[Source data]
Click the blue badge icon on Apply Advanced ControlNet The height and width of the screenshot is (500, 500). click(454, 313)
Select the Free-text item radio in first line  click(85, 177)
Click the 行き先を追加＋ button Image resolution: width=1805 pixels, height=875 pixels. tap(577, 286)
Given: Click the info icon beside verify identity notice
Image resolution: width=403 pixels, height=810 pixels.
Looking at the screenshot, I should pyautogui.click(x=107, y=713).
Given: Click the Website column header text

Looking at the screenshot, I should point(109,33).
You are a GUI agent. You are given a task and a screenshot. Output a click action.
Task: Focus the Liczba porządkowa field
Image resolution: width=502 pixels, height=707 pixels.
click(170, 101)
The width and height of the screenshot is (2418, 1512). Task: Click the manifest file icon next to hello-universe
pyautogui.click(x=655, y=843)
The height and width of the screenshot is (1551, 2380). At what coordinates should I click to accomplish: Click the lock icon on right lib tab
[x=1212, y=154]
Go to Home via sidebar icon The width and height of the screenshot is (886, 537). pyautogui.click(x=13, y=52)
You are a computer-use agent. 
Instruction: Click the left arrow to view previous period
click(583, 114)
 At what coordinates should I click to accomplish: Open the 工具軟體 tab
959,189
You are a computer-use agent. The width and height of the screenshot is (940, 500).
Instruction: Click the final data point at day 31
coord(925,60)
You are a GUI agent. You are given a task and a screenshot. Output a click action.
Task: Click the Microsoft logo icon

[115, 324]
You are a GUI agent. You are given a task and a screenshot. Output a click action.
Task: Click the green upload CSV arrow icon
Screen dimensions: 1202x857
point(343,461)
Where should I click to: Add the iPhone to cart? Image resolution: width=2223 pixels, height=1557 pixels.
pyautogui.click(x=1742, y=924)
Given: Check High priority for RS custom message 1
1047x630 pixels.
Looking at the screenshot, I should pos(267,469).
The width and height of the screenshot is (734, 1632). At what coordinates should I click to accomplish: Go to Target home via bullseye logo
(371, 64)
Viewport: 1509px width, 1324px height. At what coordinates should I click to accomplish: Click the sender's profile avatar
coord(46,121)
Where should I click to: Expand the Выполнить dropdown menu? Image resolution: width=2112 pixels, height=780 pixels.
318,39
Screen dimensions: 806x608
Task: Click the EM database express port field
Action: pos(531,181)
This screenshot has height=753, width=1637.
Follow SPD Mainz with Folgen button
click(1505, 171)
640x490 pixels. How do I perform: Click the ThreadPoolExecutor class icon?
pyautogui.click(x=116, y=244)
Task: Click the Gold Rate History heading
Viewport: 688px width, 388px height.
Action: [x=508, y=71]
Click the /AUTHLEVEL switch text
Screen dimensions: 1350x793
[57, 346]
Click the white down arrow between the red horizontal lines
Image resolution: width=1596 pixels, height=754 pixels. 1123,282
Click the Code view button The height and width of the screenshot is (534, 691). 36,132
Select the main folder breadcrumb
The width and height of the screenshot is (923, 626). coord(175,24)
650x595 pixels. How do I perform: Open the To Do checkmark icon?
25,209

▶ **EXERCISE GOAL**
Precisely the line with "Task: Click the Gold Rate History heading" and the lines after it, up to the last line of the entries above, are to be reproduced, and nothing more.

▶ **TASK RESPONSE**
Task: Click the Gold Rate History heading
Viewport: 688px width, 388px height.
Action: [x=508, y=71]
Click the /AUTHLEVEL switch text
Screen dimensions: 1350x793
[57, 346]
Click the white down arrow between the red horizontal lines
Image resolution: width=1596 pixels, height=754 pixels. 1123,282
Click the Code view button The height and width of the screenshot is (534, 691). 36,132
Select the main folder breadcrumb
The width and height of the screenshot is (923, 626). coord(175,24)
650x595 pixels. How do I perform: Open the To Do checkmark icon?
25,209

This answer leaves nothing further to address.